Create CodeBook.md

ramperher · web-flow · commit 730fc0325d83 · 2017-12-28T00:39:54.000+01:00
diff --git a/CodeBook.md b/CodeBook.md
@@ -0,0 +1,65 @@
+### Introduction
+
+This Markdown file describes the variables, the data, and any transformations or work performed 
+to clean up the original data in order to transform it into the final dataset.
+
+Note that the file [run_analysis.R](https://github.com/ramperher/ProgrammingAssignment3/blob/master/run_analysis.R)
+has already had all the steps followed in this project completely explained, but they will be 
+reflected here for better understanding.
+
+### Tasks
+
+**1. Merge the training and the test sets to create one data set**
+
+* Download raw data and extract all files. It also provides information about the mean of each file 
+and variable from the dataset (so we will not explain that here).
+* Load train/test data frames using read.table-cbind functions over all the files involved, which are:
+  * Subject who performed the activity (from subject_train/test.txt).

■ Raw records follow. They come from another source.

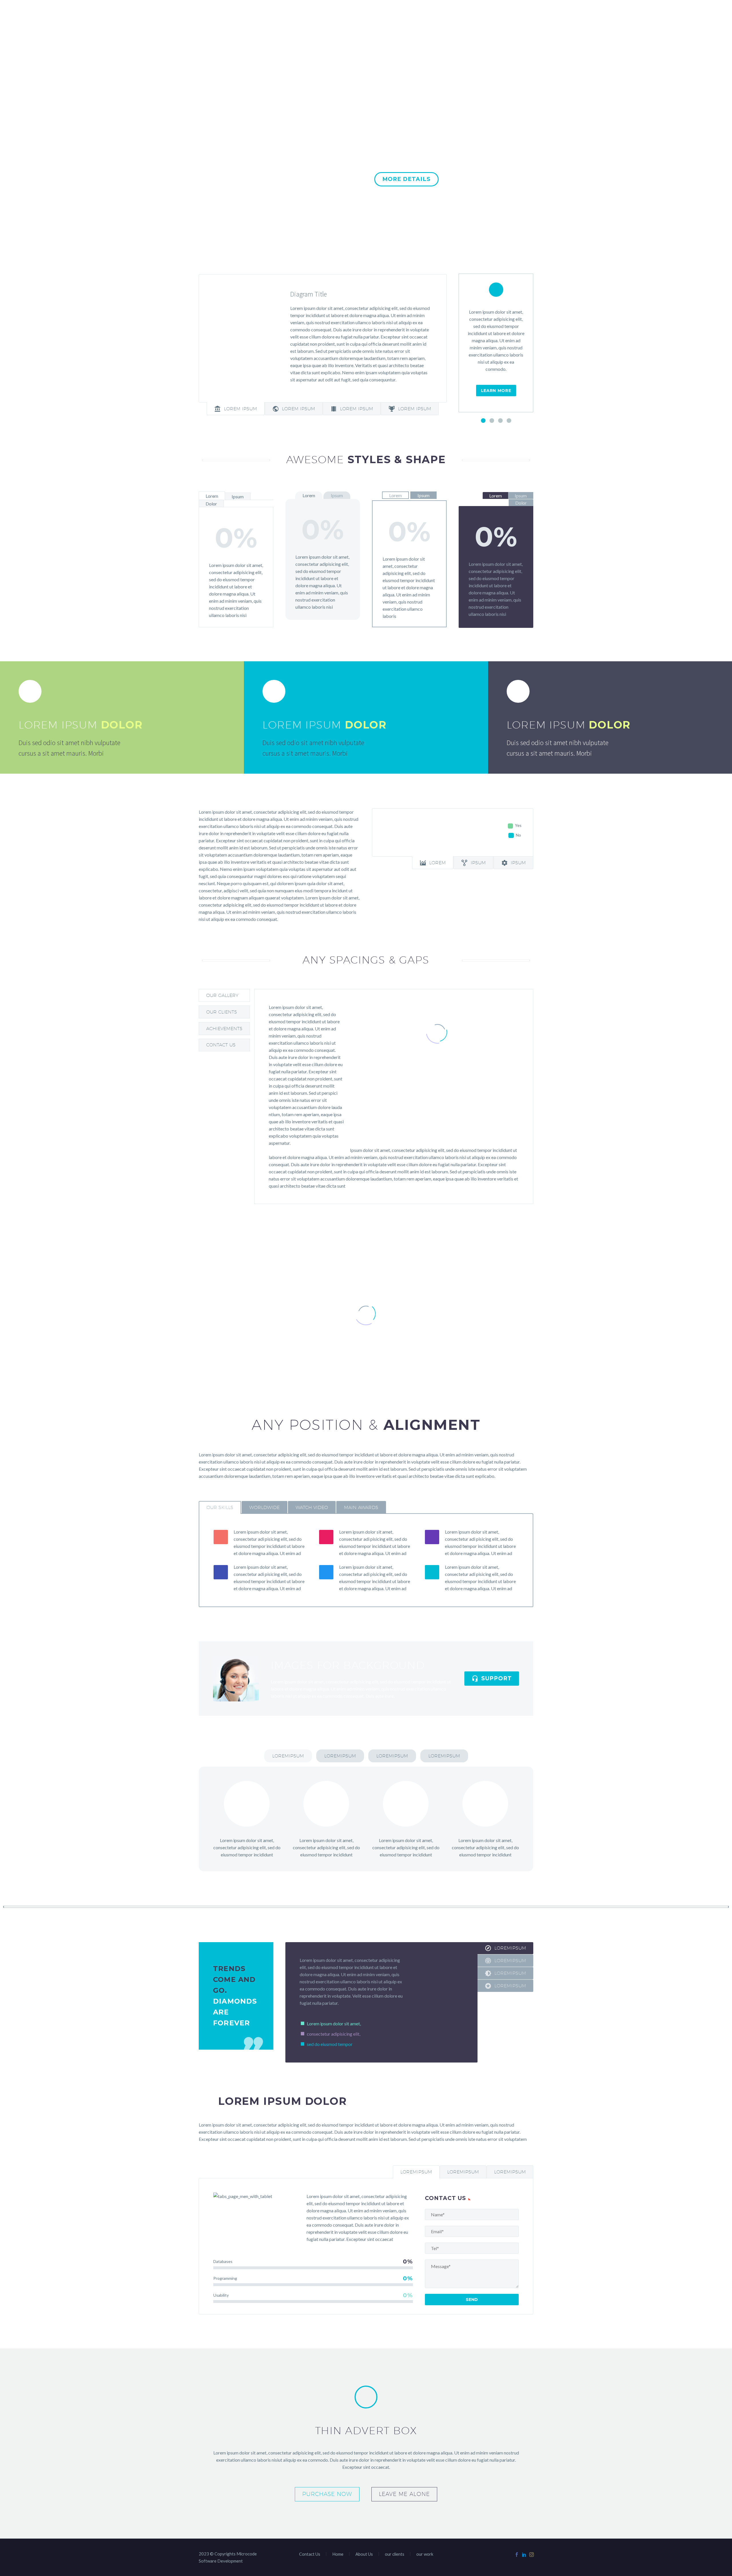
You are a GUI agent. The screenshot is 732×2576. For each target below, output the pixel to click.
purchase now (327, 179)
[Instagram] (531, 2554)
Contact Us (506, 13)
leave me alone (404, 2494)
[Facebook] (516, 2554)
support (492, 1678)
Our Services (390, 13)
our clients (466, 13)
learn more (496, 390)
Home (323, 13)
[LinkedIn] (524, 2554)
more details (406, 179)
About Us (352, 13)
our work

+  * Activity (from y_train/test.txt).
+  * Measures (from X_train/test.txt).
+* Merge train and test data frame using rbind. We will obtain a data frame with the same number of
+variables as train and test data frames, while the number of observations will be the sum of the two.
+
+**2. Extract only the measurements on the mean and standard deviation for each measurement**
+
+* Read features.txt with read.table, which have the names for measures in X_train/text.txt, and 
+transform them to a character vector.
+* Look for the position of names which contains "mean()" or "std()" and add them 2 in order to choose 
+the correct columns in our data frame (remember that first and second column in the data frame are the 
+subject and the activity). For this purpose, we can use grep function with a regular expression.
+* Update the data frame choosing the columns found before, in addition to the first and second column 
+from the data frame (subject and activity). Now, our data frame has 68 variables (subject, activity, 33 
+mean variables and another 33 std variables).
+
+**3. Use descriptive activity names to name the activities in the data set**
+
+* Read activity_labels.txt, which have the names for every activity, and transform them to a character 
+vector, as we did with features.txt.
+* Transform df second column (activity) into factor, using the previous character vector as levels.
+
+**4. Appropriately label the data set with descriptive variable names**
+
+* With colnames function, we will put names to all variables in the dataset.
+  * First and second column will be called "subject" and "activity", respectively.
+  * The rest of columns will use the names obtained in the task 2.
+
+**5. From the data set in step 4, create a second, independent tidy data set with the average of each variable for each activity and each subject**
+
+* Here we will need dplyr package with group_by/summarise_each functions.
+  * Firstly, group by subject and activity.
+  * After it, use summarise_each to compute the mean of the rest of variables.
+* For better understanding, we will rename the measure columns use the prefix "MEAN-".
+* Save the tidy data frame into a file called "tidy_df.txt" with write.table function.
+
+### Result
+
+The result is the tidy data frame called [tidy_df.txt](https://github.com/ramperher/ProgrammingAssignment3/blob/master/tidy_df.txt),
+which presents the following structure:
+
+* `subject` - (integer) subject who performed the activity for each window sample. Its 
+range is from 1 to 30.
+* `activity` - (factor) activity performed by the subject. The possible values are WALKING, 
+WALKING_UPSTAIRS, WALKING_DOWNSTAIRS, SITTING, STANDING and LAYING.
+* `MEAN-<variable>` - (numeric) mean of <variable> for every pair of subject-activity. The
+variables involved are all the mean and std variables from the original dataset. Its meaning can 
+be found in the documentation of the original dataset.